Kutipan:
MIKTA dan Hubungan Indonesia – Australia

MIKTA, sebuah organisasi internasional yang berasal dari huruf depan ke lima negara pesertanya.

oleh Liputan6 diperbarui 13 Jul 2015, 11:30 WIB
Diterbitkan 13 Jul 2015, 11:30 WIB
MIKTA dan hubungan Indonesia – Australia
MIKTA, sebuah organisasi internasional yang berasal dari huruf depan ke lima negara pesertanya.

Citizen6, Jakarta Dua tahun lalu, September 2013, Lima negara, Meksiko, Indonesia, Korea Selatan, Turki dan Australia, bertemu di sela-sela pertemuan para menteri luar negeri di Gedung PBB New York. Mereka sepakat membentuk MIKTA, sebuah organisasi internasional yang berasal dari huruf depan ke lima negara pesertanya.

Organisasi ini diharapkan dapat membuat ikatan hubungan internasional antar ke lima negara ini meningkat. Tentu saja, hubungan kelima negara ini, agak sedikit aneh dan mengundang pertanyaan. Kepentingan nasional apa yang menyebabkan kelima negara ini sepakat untuk membentuk sebuah organisasi.

Akhir Juni lalu, tujuh wartawan dari negara-negara MIKTA melakukan kunjungan ke tiga kota di Australia, Sydney, Canberra dan Melbourne. Dalam sebuah diskusi mengenai MIKTA di Australian University di Canberra , Menlu Australia, Julie Bishop menyebutkan alasan kerjasama kelima negara ini

We are nations of influence in our respective geographic regions. While each nation has different, although complementary, priorities it is evident that MIKTA brings greater weight together – as a group - than what could be achieved by acting alone. For example, the combined GDP of MIKTA countries is over $5.8 trillion, about eight per cent of the world’s economy and this share is expected to grow. “

Jadi dapat digambarkan, kelima negara ini paling tidak memiliki pengaruh dikawasannya masing-masing, seperti Indonesia yang memiliki pengaruh kuat di kawasan Asia Tenggara. Meski ke lima negara memiliki banyak perbedaan, tapi menurut pandangan Bishop ke limanya bisa saling melengkapi.

Daftar Entri:
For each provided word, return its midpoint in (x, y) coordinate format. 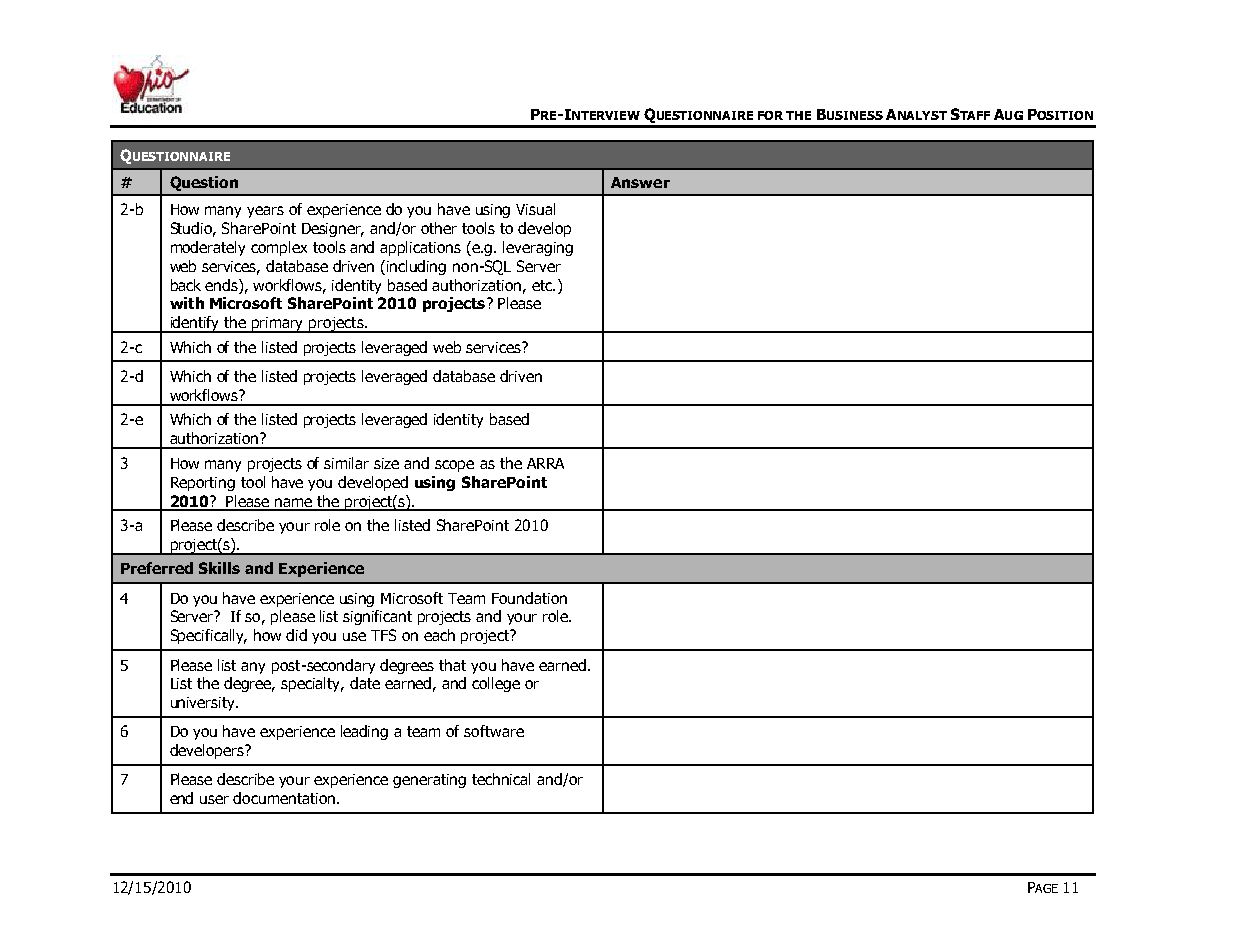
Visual (535, 209)
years (265, 212)
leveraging (538, 248)
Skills (219, 568)
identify (195, 324)
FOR (770, 115)
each (439, 635)
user (214, 799)
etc (543, 285)
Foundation (529, 598)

Soal Latihan:
Menurut kutipan tentang MIKTA, tiga kota di Australia mana saja yang dikunjungi tujuh wartawan dari negara-negara MIKTA pada akhir Juni?

Hasil:
Sydney, Canberra, dan Melbourne.